# Requirement 1:
Reproduce the article about the UN panel replacing the millennium development goals word for word, in its entirety.

# Document section:
Stakes are high for UN panel replacing millennium development goals
The
UN panel starting work on a post-2015 development vision faces huge
pressure to cover issues left out of the original goals, to decide who
to consult and how to set measurable targets
Residents washing
clothes on the banks of the Niger River, in central Mali. Their future,
along with millions of others, is the focus of UN discussions to replace
the MDGs. Photograph: Francois Xavier Marit/AFP/Getty Images
For the past 12 years, the
millennium development goals
(MDGs) have shaped policy, guided political agendas, and channelled
hundreds of millions of dollars of aid money around the globe. But with
the MDGs due to expire at the end of 2015, the international community
is starting to tackle the huge, inevitable follow-up question: what
comes next?

# Records for this task:
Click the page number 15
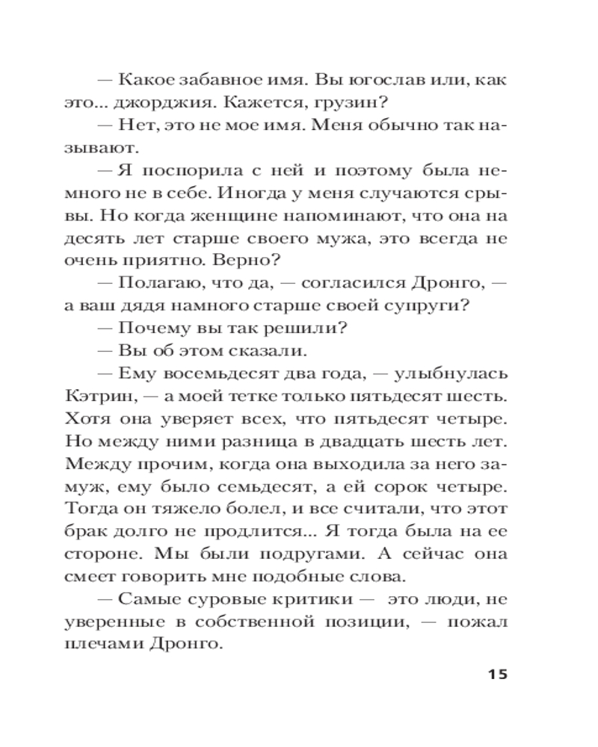[x=497, y=675]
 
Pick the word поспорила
[x=173, y=171]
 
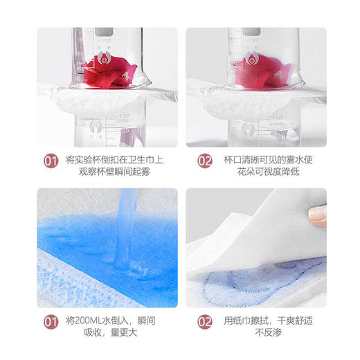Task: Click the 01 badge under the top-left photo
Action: tap(50, 162)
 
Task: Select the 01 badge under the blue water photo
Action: tap(50, 321)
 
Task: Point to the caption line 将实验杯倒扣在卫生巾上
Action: tap(114, 156)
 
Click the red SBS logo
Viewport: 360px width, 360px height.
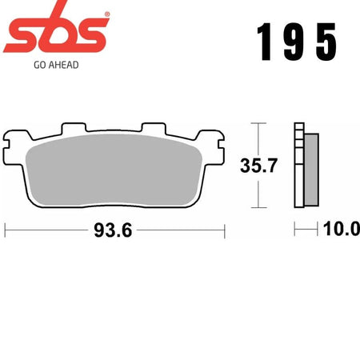tap(56, 30)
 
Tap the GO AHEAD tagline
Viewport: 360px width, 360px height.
tap(56, 65)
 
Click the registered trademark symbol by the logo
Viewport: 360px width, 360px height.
tap(107, 14)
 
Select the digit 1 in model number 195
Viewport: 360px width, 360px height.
tap(265, 42)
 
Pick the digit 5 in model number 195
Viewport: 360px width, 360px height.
tap(326, 42)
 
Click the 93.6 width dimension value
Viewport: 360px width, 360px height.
tap(113, 230)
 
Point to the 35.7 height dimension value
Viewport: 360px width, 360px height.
tap(258, 166)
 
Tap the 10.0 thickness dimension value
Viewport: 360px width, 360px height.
tap(342, 229)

# Requirement 2:
Copy part of the entries verbatim: begin at the line that contains "Tap the GO AHEAD tagline" and stop after the final line of the entries.

# Worked solution 1:
Stakes are high for UN panel replacing millennium development goals
The
UN panel starting work on a post-2015 development vision faces huge
pressure to cover issues left out of the original goals, to decide who
to consult and how to set measurable targets
Residents washing
clothes on the banks of the Niger River, in central Mali. Their future,
along with millions of others, is the focus of UN discussions to replace
the MDGs. Photograph: Francois Xavier Marit/AFP/Getty Images
For the past 12 years, the
millennium development goals
(MDGs) have shaped policy, guided political agendas, and channelled
hundreds of millions of dollars of aid money around the globe. But with
the MDGs due to expire at the end of 2015, the international community
is starting to tackle the huge, inevitable follow-up question: what
comes next?

# Worked solution 2:
Tap the GO AHEAD tagline
Viewport: 360px width, 360px height.
tap(56, 65)
 
Click the registered trademark symbol by the logo
Viewport: 360px width, 360px height.
tap(107, 14)
 
Select the digit 1 in model number 195
Viewport: 360px width, 360px height.
tap(265, 42)
 
Pick the digit 5 in model number 195
Viewport: 360px width, 360px height.
tap(326, 42)
 
Click the 93.6 width dimension value
Viewport: 360px width, 360px height.
tap(113, 230)
 
Point to the 35.7 height dimension value
Viewport: 360px width, 360px height.
tap(258, 166)
 
Tap the 10.0 thickness dimension value
Viewport: 360px width, 360px height.
tap(342, 229)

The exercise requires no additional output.